La grâce de la filiation
La seconde séquence insiste tout au long sur une réalité qu’elle mentionne sept fois,
le chiffre de la perfection, qu’elle met non seulement au singulier, mais aussi au
pluriel : « la promesse » ou « les promesses », et même sous forme verbale. Il semble
toutefois, tout au moins à première vue, que leur objet n’est pas nommé. Qu’est-ce
donc qui a été promis à Abraham ? Les deux citations alléguées au centre de la
première séquence sont tirées de récits où c’est une descendance qui est promise au
patriarche. L’arrivée d’un enfant – tous les parents le savent – est emblématique du
don absolu. Ce le fut à un degré extrême pour Abraham, étant donné son âge et la
stérilité de sa femme, comme ce devait l’être aussi du reste pour son fils puis pour son
petit-fils. La filiation représente aussi tous les autres dons, tout ce dont on « hérite »,
2. Christ crucifié (Ga 3,1-25)
14
c’est-à-dire sans mérite, sans avoir rien eu à faire, sans « œuvres » qu’on aurait dû
accomplir. C’est ce sur quoi insistent les deux séquences. Au patriarche, qui se
morfondait de devoir partir sans enfant, il a été désormais « fait-grâce » d’une
descendance qui aboutit à celui qui, en quelque sorte, représente à lui seul la promesse,
« le Christ ». Mais la semence d’Abraham s’étend aussi à toutes les nations, qui sont
devenus par la foi ses « fils ».
La justification par la foi de Jésus Christ
Deux fois, le don de la justice est dénié à la Loi : « Et que par la Loi personne n’est
justifié devant Dieu, c’est clair, car “le juste vivra par la foi” » (11) ; « Si une loi avait
été donnée qui ait le pouvoir de faire vivre, ce serait par la Loi que serait la justice »
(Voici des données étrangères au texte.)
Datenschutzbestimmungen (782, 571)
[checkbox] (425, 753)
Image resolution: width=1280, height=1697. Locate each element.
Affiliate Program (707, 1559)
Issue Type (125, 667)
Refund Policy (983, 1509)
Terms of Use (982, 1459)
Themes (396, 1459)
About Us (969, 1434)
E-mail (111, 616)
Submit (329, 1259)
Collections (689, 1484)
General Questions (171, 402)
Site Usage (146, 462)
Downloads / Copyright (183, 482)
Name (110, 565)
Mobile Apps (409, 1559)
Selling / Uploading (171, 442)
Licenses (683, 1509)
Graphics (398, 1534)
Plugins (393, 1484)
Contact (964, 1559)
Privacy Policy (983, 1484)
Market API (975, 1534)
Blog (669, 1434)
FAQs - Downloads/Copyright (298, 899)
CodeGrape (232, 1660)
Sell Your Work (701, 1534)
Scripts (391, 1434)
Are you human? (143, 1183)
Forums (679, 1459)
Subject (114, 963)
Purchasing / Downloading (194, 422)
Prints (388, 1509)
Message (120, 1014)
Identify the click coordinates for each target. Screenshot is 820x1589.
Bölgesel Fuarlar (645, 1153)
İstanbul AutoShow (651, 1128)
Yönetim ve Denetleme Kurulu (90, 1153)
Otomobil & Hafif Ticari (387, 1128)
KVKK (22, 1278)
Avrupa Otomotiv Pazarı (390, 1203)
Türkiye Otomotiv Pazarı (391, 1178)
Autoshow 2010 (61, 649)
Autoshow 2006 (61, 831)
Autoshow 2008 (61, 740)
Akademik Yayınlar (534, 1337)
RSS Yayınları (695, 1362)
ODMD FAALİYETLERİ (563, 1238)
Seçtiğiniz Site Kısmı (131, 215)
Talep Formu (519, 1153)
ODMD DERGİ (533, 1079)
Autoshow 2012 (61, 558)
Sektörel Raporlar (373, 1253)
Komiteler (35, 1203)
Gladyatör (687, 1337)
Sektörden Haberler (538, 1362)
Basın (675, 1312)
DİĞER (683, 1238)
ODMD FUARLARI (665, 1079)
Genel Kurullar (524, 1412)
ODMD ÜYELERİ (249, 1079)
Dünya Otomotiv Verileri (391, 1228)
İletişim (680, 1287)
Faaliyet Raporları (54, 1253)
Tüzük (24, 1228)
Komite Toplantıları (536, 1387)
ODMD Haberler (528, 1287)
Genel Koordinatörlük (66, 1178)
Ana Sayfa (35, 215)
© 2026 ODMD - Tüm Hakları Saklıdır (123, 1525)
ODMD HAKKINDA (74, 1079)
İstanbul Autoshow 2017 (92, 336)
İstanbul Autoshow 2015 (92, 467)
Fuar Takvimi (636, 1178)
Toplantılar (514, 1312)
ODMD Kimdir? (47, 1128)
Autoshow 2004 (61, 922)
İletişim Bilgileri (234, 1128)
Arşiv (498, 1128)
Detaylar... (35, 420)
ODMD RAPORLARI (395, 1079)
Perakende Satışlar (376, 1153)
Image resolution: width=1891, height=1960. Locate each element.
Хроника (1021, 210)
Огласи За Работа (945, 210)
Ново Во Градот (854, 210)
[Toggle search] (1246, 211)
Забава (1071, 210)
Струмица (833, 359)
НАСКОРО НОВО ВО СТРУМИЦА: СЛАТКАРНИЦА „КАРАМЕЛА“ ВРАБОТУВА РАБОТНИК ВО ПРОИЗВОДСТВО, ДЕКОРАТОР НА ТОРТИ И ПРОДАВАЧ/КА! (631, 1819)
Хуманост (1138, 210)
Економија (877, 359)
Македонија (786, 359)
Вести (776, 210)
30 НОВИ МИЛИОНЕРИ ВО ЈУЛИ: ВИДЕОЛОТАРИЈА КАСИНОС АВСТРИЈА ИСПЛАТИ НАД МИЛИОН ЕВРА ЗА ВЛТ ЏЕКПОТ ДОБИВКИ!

(21). Chaque fois, il est bien précisé que ce n’est pas elle qui fait « vivre ». Seule la foi
peut procurer justice et vie. On sait les discussions qu’a suscitées l’expression pistis
Iēsou Christou (22), littéralement « la foi de Jésus Christ », que l’on peut comprendre
comme la foi dont le Christ est l’objet – la foi en lui – ou dont il est le sujet – la foi
qu’il a eue en Dieu. Il n’est pas impossible que l’ambiguïté soit voulue, laissant place à
l’interprétation. Si le sens subjectif était retenu, la mort de Jésus en croix serait à
considérer non pas tant comme une « œuvre » accomplie pour notre « rachat », mais
avant tout comme le témoignage le plus éclatant de son abandon, de sa confiance
radicale en celui qui pouvait le sauver de la mort, en un mot de sa « foi ». Ainsi, ce
serait la foi en celui dont la foi pure nous a rachetés de la malédiction de la Loi, qui
nous ferait reconnaître en Dieu seul la source de la justice et de la vie.